■ Passage to read
Comment Re:How stupid could someone be? (Score 1) 111
The real solution is to NOT use a generation algorithm for keys. Generate strings, then approve only those you actually sell and distribute.
Hash collisions will eventually happen. I believe Windows XP suffered from it where the sheer number of installations has meant that there was a good chance a keygen will also make a valid key that's already been issued. Sure you are blocking a good chunk of them at the beginning, but eventually a keygen will stumble upon a valid key that you DID issue.
I believe it also happened to a widely pirated game - the end result was legitimate users were getting locked out because the publisher created a huge list of keys (and the server checked it was issued!), and the keygen created keys on the list as well, so pirates could play the game, while the key was sitting in the box on the shelf at Best Buy. User comes around and boom, key is used.
To expand on this... you should also generate an "Installation ID" upon validation, stored server and client side along with the key.
This prevents users from trying to activate the key on more than one system, and allows you to offer controlled multi-system installs if you so choose.
On update you validate both the key, and the installation ID.
In the event a user needs to move the software to another install, you can contact the licensing dept and revoke the previous installation ID.
The problem with that is users hate calling for support, and how long are you going to maintain it?

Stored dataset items
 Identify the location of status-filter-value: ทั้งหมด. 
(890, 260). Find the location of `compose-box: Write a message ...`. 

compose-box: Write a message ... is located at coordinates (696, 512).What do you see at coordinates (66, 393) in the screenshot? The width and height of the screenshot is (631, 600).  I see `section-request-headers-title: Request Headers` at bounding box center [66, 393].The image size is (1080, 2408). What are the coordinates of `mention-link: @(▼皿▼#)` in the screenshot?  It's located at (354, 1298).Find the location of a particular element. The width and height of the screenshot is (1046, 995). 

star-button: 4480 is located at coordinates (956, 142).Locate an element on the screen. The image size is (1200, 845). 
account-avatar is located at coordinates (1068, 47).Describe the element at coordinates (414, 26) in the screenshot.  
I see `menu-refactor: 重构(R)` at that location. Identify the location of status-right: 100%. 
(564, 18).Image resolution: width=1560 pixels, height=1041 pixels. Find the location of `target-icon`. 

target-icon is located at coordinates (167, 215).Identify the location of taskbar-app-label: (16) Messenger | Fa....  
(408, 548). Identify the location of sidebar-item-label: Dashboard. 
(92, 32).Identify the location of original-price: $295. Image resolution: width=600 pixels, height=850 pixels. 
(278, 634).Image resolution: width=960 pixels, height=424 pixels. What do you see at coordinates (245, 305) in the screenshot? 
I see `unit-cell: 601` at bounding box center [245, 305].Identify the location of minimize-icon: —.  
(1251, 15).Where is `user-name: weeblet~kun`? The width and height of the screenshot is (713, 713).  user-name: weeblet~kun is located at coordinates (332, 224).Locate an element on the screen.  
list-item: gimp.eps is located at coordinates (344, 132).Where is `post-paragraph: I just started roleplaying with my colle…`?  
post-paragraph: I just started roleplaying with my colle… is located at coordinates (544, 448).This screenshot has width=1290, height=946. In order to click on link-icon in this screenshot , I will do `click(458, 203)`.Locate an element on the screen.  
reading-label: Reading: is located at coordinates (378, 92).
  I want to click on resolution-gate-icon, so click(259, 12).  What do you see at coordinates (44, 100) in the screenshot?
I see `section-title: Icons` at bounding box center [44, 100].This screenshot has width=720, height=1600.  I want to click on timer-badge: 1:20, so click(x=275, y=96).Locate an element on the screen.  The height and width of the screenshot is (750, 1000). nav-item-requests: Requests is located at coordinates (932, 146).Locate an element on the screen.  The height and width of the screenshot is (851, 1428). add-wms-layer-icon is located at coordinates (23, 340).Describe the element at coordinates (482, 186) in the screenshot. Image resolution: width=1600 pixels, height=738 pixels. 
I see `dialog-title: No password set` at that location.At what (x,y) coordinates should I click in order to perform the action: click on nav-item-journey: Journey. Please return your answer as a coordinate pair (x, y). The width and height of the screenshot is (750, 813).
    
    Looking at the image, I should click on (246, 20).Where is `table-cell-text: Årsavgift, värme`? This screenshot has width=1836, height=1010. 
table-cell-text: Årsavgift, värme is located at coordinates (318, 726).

■ Exercises
1 - According to the forum comment, what should be generated upon validation and stored on both the server and the client along with the key?
2 - List every use of the "Installation ID" that the forum comment describes.
The lines have no connection to the forum comment and stand as separate material.

■ Response list
1 - An "Installation ID."

2 -
- It prevents users from activating the key on more than one system.
- It allows you to offer controlled multi-system installs.
- It is validated along with the key on update.
- The previous installation ID can be revoked when a user needs to move the software to another install.